[[ MATERIAL PROVIDED, beginning ]]

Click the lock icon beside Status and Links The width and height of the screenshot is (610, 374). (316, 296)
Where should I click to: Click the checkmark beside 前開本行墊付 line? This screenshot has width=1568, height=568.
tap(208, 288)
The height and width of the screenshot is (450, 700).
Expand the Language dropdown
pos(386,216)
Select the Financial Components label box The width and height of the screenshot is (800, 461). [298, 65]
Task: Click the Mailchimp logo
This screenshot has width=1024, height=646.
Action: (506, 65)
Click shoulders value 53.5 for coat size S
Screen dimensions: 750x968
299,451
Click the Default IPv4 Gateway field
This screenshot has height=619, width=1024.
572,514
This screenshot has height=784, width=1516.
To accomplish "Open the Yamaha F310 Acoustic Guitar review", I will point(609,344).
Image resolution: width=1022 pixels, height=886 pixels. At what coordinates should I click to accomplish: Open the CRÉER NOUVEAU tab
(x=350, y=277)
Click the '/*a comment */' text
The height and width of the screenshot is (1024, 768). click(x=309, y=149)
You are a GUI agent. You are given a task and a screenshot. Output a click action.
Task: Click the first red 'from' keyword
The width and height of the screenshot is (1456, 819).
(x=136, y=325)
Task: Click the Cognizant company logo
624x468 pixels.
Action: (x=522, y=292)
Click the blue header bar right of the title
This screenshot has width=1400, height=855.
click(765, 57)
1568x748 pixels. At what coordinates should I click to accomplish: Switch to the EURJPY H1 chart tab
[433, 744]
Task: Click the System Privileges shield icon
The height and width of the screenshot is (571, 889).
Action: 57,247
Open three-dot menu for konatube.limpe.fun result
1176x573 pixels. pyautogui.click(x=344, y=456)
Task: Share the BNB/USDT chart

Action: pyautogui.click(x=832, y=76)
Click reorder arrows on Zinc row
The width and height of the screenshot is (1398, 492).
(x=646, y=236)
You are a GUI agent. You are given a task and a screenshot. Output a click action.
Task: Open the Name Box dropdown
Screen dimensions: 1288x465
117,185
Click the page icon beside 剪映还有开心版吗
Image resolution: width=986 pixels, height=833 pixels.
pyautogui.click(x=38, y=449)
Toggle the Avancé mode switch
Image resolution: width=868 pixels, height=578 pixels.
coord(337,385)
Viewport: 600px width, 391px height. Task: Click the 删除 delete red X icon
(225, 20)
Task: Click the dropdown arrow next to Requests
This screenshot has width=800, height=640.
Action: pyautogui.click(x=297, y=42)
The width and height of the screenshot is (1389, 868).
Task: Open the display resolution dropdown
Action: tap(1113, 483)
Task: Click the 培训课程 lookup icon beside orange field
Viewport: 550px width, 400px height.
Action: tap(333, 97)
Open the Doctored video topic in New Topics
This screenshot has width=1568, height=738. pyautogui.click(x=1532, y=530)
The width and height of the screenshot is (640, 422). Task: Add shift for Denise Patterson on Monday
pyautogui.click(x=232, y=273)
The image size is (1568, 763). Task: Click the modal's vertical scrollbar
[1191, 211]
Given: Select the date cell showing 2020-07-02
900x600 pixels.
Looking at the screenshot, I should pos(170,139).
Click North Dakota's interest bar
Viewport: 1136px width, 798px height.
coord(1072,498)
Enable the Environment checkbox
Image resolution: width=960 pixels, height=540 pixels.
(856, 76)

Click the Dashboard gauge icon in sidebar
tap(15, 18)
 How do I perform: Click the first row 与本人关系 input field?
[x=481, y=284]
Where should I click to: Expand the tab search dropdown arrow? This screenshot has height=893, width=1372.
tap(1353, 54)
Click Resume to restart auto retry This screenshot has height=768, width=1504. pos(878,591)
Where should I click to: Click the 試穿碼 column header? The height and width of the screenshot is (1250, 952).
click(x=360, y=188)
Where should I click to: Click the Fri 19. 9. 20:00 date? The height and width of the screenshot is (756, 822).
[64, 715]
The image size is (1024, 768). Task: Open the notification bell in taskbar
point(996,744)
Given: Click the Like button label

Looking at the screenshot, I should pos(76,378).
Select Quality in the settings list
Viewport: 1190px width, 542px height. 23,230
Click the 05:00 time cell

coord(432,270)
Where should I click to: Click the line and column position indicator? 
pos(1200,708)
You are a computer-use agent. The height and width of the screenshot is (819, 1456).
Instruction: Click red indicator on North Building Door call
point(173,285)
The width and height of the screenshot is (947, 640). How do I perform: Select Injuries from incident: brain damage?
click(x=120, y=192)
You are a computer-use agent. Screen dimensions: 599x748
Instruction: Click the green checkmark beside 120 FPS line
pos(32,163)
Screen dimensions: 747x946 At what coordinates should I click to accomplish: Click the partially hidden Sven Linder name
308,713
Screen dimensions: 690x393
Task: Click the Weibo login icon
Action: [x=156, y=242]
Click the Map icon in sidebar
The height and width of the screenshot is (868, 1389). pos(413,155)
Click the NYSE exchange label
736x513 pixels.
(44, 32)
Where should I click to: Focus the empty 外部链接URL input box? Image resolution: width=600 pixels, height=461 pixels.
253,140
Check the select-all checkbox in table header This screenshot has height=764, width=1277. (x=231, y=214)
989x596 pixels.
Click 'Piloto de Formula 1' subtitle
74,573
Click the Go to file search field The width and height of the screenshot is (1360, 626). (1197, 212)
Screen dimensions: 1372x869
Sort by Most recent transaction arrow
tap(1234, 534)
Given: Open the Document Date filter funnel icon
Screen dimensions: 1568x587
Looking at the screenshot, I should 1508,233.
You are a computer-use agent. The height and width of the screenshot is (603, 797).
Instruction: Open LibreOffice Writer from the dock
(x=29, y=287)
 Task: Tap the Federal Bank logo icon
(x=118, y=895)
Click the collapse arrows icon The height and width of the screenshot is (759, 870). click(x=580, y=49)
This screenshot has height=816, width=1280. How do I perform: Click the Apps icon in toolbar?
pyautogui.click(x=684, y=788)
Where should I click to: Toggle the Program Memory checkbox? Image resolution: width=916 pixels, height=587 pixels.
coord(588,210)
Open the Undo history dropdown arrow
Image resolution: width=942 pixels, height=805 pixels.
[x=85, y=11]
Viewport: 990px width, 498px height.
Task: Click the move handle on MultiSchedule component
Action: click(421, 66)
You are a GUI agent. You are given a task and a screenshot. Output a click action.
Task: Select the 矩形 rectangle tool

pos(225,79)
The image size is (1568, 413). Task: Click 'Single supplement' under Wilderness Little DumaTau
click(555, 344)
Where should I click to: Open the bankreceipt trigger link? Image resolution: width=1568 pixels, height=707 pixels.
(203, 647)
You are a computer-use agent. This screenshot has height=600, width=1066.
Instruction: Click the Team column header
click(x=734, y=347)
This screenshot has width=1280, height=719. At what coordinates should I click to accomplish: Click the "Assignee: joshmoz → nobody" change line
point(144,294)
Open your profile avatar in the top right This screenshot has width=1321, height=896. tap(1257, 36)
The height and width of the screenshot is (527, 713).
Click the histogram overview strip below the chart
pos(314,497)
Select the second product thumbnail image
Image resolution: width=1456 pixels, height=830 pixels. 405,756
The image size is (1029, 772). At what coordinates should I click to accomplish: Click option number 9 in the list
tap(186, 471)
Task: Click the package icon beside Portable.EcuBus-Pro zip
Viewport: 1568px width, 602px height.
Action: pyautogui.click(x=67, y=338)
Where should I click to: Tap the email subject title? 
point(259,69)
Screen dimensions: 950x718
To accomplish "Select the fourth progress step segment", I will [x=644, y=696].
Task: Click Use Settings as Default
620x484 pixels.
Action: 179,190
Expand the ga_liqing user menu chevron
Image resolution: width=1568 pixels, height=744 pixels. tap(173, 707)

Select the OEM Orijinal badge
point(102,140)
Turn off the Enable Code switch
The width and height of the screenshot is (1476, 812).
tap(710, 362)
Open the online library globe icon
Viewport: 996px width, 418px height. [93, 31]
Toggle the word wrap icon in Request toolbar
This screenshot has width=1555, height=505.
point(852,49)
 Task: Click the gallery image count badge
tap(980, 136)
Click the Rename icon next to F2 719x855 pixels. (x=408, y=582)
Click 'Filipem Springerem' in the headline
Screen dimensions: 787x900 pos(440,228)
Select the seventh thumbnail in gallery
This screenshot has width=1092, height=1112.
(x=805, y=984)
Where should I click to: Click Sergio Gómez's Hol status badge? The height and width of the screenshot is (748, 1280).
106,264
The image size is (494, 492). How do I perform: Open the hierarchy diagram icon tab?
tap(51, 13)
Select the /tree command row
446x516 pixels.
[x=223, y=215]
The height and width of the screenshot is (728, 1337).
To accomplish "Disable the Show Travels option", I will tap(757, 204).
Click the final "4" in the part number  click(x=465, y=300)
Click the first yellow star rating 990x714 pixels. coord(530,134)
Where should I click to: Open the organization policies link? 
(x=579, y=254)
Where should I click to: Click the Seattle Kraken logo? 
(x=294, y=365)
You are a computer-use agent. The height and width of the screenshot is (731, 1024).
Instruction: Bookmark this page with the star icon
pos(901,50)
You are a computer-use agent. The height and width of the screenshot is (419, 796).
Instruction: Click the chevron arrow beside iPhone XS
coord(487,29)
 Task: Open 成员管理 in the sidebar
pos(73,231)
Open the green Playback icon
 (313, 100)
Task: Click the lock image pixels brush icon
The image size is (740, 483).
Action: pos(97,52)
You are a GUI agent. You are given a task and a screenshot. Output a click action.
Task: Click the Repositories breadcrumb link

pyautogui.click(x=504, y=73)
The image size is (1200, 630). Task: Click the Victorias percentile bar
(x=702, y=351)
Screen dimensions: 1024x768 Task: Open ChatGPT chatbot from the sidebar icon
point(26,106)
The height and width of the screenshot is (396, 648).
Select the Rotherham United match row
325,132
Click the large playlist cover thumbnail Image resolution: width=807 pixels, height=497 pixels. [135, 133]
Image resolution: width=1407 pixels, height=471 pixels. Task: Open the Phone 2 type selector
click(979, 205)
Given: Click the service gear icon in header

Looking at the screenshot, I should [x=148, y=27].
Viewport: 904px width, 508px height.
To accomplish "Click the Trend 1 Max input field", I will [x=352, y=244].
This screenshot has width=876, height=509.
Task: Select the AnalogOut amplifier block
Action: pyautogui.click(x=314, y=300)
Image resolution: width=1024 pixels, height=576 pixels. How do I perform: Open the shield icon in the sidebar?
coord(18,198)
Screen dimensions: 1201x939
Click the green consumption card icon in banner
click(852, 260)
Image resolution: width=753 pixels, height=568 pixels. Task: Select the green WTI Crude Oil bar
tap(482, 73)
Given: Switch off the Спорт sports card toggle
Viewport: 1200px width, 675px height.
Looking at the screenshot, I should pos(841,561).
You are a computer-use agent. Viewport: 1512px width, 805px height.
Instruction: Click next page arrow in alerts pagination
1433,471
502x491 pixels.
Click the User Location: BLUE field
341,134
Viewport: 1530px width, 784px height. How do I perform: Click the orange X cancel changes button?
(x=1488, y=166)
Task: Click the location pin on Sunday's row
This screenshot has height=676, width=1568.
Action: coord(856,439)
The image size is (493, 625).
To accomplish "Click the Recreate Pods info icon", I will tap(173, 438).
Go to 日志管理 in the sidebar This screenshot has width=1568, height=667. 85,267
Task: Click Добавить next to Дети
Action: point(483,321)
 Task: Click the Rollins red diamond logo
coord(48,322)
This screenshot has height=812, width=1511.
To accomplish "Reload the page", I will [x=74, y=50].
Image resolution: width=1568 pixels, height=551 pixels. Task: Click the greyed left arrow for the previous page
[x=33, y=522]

[[ MATERIAL PROVIDED, end ]]

- TASK DETAILS
Each line of the data that holds "right" should be copied.

- EXERCISE RESULT
Click the blue header bar right of the title
Open your profile avatar in the top right This screenshot has width=1321, height=896. tap(1257, 36)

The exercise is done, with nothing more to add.